Untraced until given by F. W. Smith in 1957 to the current owner, the Royal Albert Memorial Museum, Exeter (49.1957.2).

Associated People & Organisations

Royal Albert Memorial Museum & Art Gallery, Exeter, 1957, 49.1957.2
F. W. Smith
Exhibition History
Francis Towne, Tate Gallery; Leeds City Art Gallery, 24 June 1997 - 4 January 1998, no. 86
Bibliography
Jane C. Baker, Catalogue of Oil Paintings, Watercolours, Drawings and Sculpture, Exeter Museums: Exeter, 1978, p.93 (as by John Merivale, father of the artist)

Comment

This book contains sketches in the vicinity of Exeter that Merivale made in September and October 1810 while on a holiday. Most or all of these sketches seem to have been made on day trips rather than on longer excursions from home. On 14 September Merivale was sketching in fields above Poltimore, a few miles north-east of Exeter. The following Tuesday he was at Mount Radford, and a week later, 25 September, at Little Fulford near Crediton, north-west of Exeter. A day later he produced a sketch of Weircliff, the house that his father had built near Cowley Bridge just north of Exeter; on Thursday 27th he was a couple of miles further up the River Creedy at Newton St Cyres, where he was also sketching on 3 October. On 1 October Merivale was sketching at Pinhoe, Clyst House, and Poleslow House just east of Exeter and at Pynes on 2 October. Merivale and his wife returned to London before the end of October, as letters were sent to them by other Merivales reassuring them that their young sons, who had stayed behind in Devon, were in good health.1

There is a second version of the sketch of Little Fulford, with a washline mount.

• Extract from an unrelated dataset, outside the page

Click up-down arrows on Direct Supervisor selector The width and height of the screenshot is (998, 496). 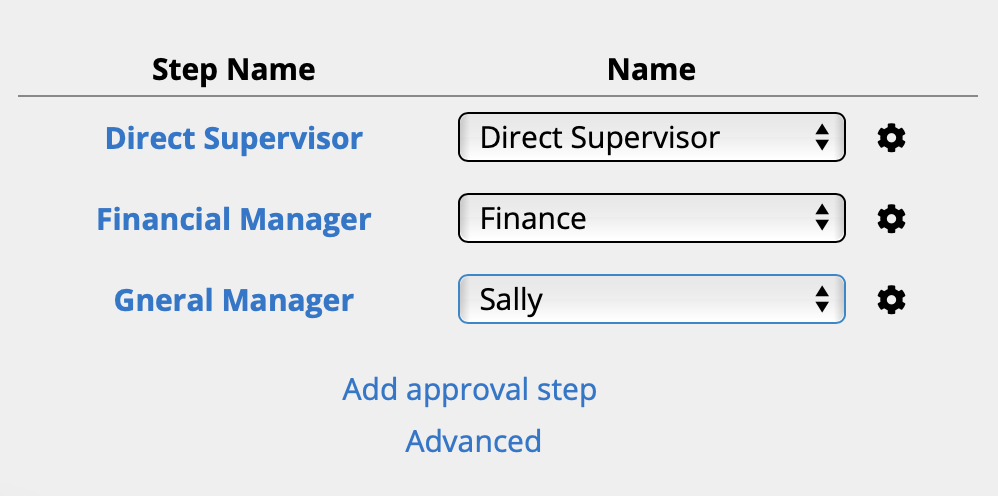pyautogui.click(x=821, y=138)
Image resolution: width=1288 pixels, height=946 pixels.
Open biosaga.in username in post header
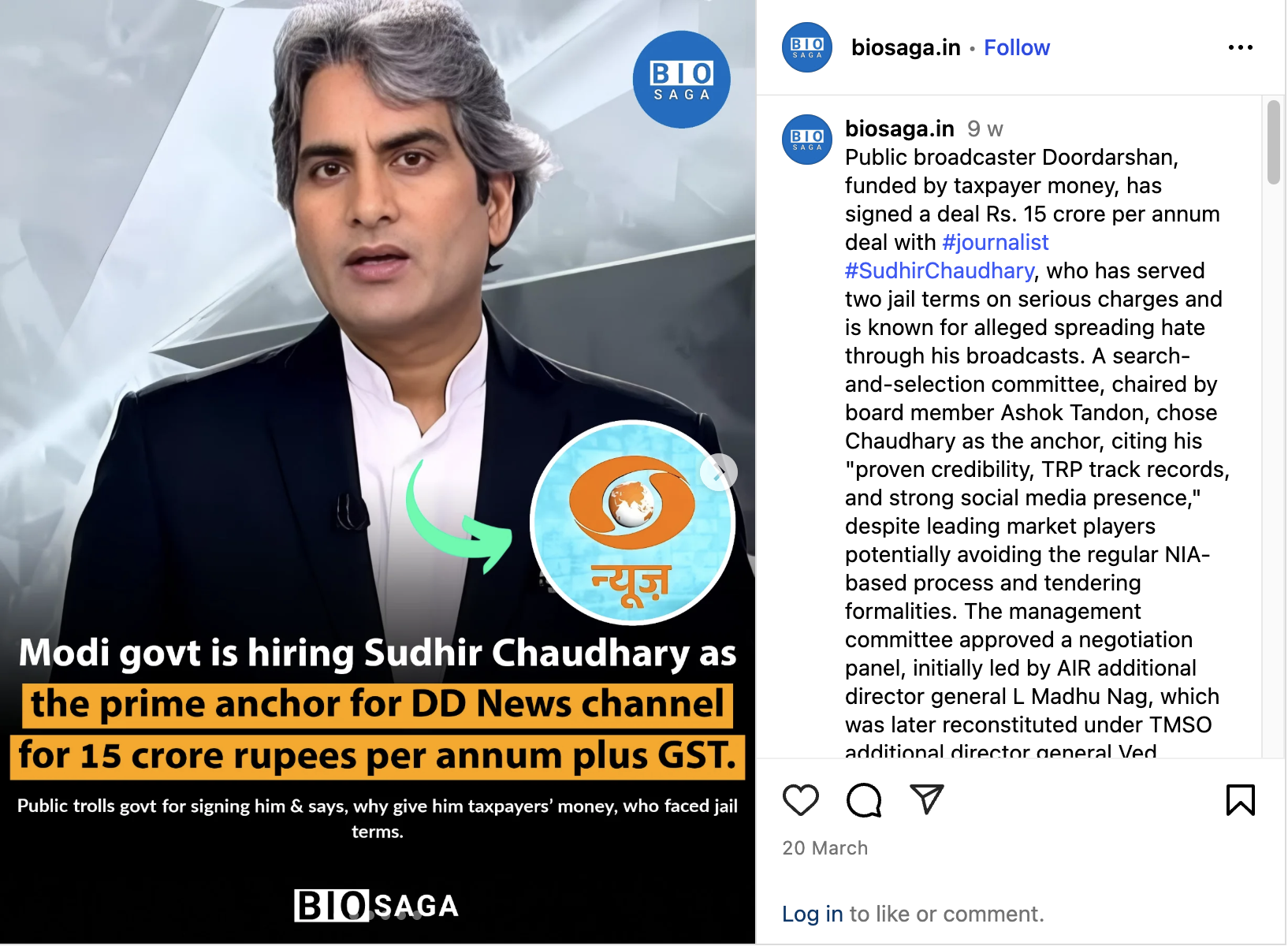click(x=906, y=47)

Inscriptions here are quite neat in ink, mid-way between the early and late styles of the 1801 inscriptions.

The sketches are in three states: pen and ink outlines with Towne-like tightly drawn curls of foliage; pen and ink outlines with the addition of grey/brown wash; and pen and ink outlines with grey/brown and blue washes. The sketches show Merivale’s progress as a sketcher since 1801: the compositions are tighter, more complex, better lit than in his earlier book (FT888). He was worthy of emulation within his family group as a copy of the sketch of Mount Radford is known, apparently made by his sister Frances (FT884). The sketch of Little Fulford, which is stuck onto the cover of the book, is itself a copy of one of the sheets within it.

by Richard Stephens

Footnotes

  1. 1 Merivale letters, transcript at Wordsworth Trust.